We Americans are very optimistic by nature. Sometimes it’s warranted, sometimes it’s a little stupid. But there’s no way to tell without trying.
We like to think we can make everyone in the world love each other, or at least live with each other, or at least not kill each other. Or at least only kill each other every so often. But when we expect others to drop thousands of years of throat cutting and angry banners, perhaps we should also look at our own behavior and wonder, “How far along are WE?”
A friend of mine was in Target the other day and went to the register, and there was a woman in front of him who had laid out all her bowls and T-shirts and Cheetoes and such. And she placed the plastic rectangle behind her items, the one we all know that separates your things from mine. (They’re ours, of course, even though we technically haven’t bought them yet. But they’re very much ours. Fiercely ours.)
My friend started to reach into his wagon to begin putting his items on the exposed part of the belt behind hers.
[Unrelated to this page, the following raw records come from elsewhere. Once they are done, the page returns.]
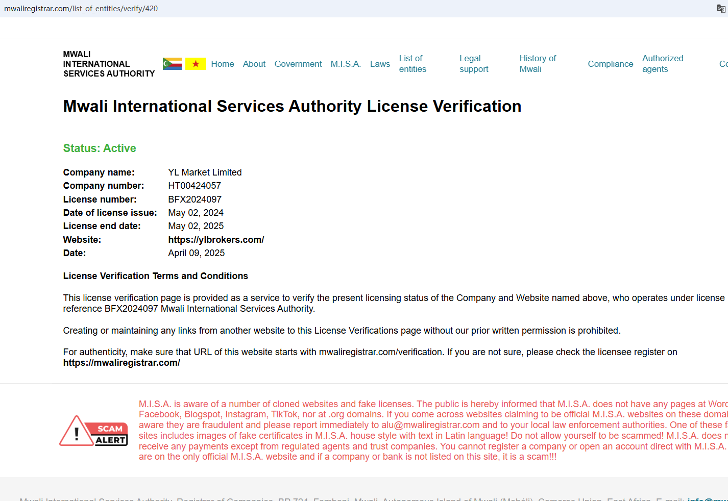728x501 pixels.
Task: Click the URL in the address bar
Action: point(81,9)
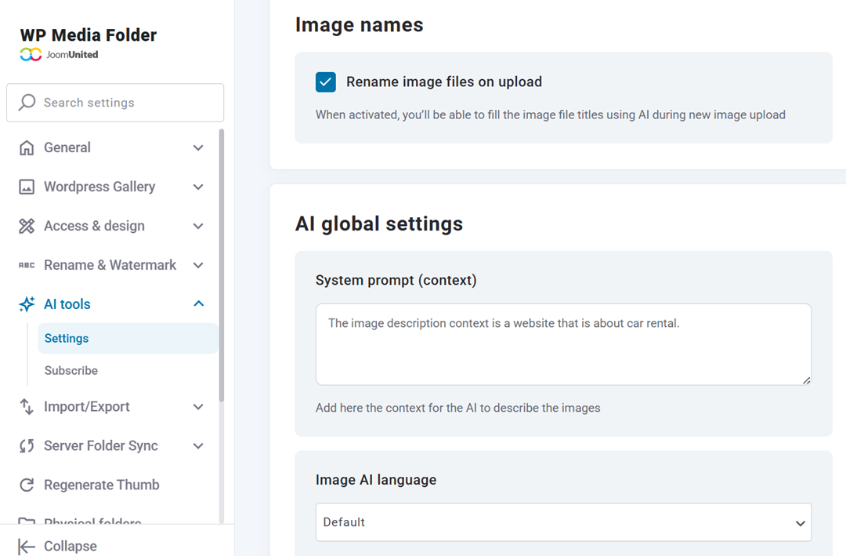Select the Settings menu item

(x=67, y=338)

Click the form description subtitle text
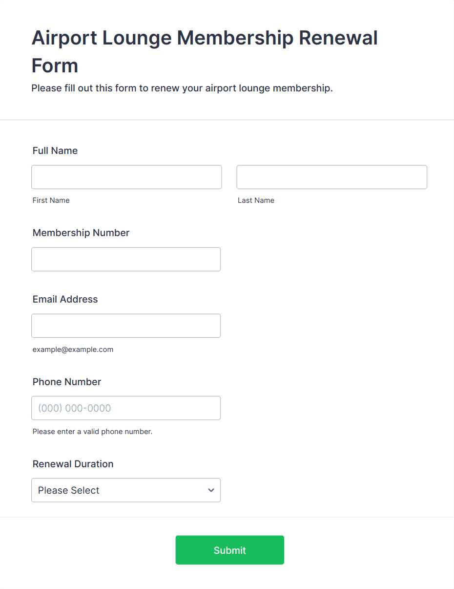tap(182, 88)
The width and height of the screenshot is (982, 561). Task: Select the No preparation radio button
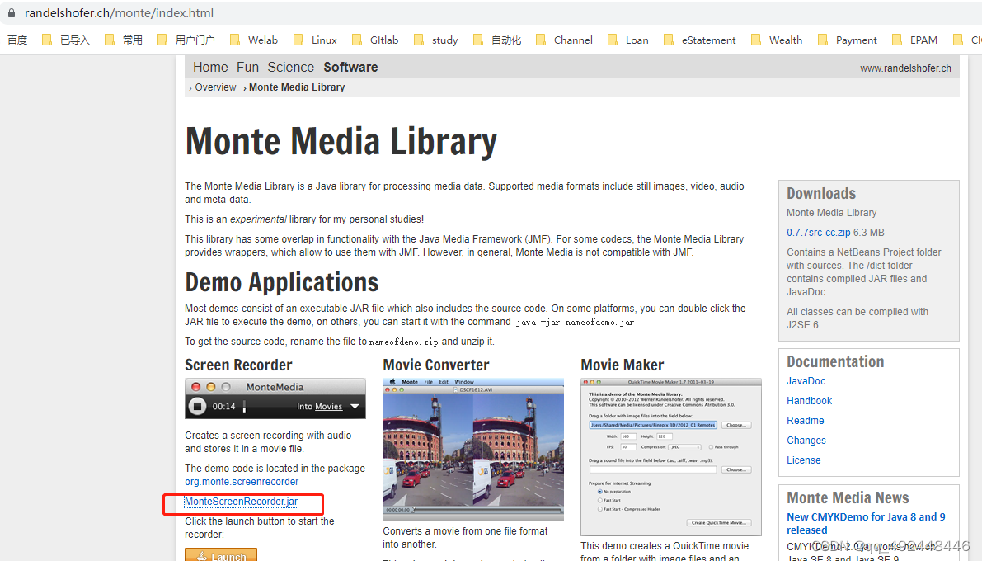(x=600, y=492)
There was a long open space on the belt, at least four feet, and he only put one three-pack of Kleenex on the conveyor, when the woman whipped her head around, saw him, well, placing item on the belt (Her belt?) and then, more or less, lost her mind.
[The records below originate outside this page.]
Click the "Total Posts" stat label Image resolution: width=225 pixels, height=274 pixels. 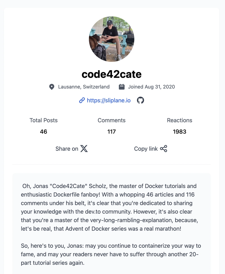(x=44, y=120)
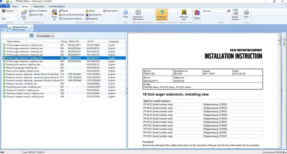The image size is (287, 154).
Task: Select 20 foot auger extension row
Action: coord(24,61)
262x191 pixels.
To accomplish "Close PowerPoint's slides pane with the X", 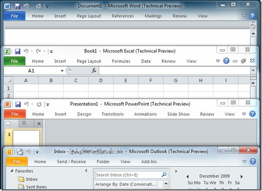I will (39, 124).
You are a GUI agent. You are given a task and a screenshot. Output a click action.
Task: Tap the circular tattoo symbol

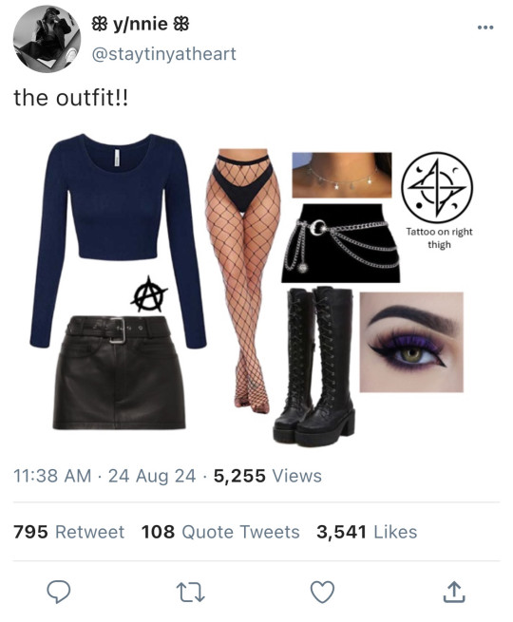tap(437, 187)
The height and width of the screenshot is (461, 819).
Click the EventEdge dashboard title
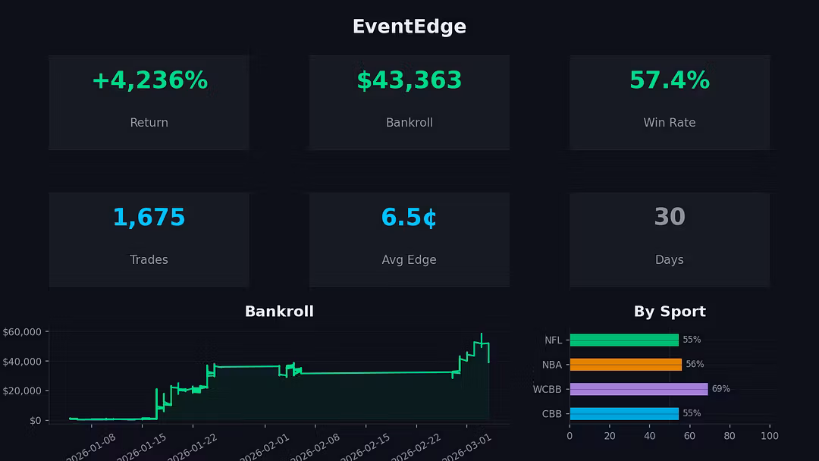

He doesn’t know the woman, and neither do we, of course, but she picked up the rectagular, plastic separator and moved it back four feet, right up against his Kleenex. There was nothing but space behind her things. Four feet of space. And it’s a common, shared store experience, one we all know. There was no threat to her. Even the word “threat” is idiotic there. But something about him, or anyone (or Kleenex) angered her so much she made a clear and breathtakingly meaniingless gesture, and demarcated MORE space for herself. And then stared him right in the eyes for a second before turning back to her own things, which were already halfway checked out.
Most of us would probably roll our eyes or drop our jaws a little, or say (inside), “Wow. This woman is good and crazy.” But my friend is, as he puts it, “aggressive against aggression” and smiled a little and said, “Miss, excuse me, but I promise you, your lettuce is safe with me. If I want any of the items you purchased — and it’s a terrific selection; I think you did a really good shopping trip today — but if I want any of them, I promise I’m go back into the store and won’t suddenly grab your shampoo.”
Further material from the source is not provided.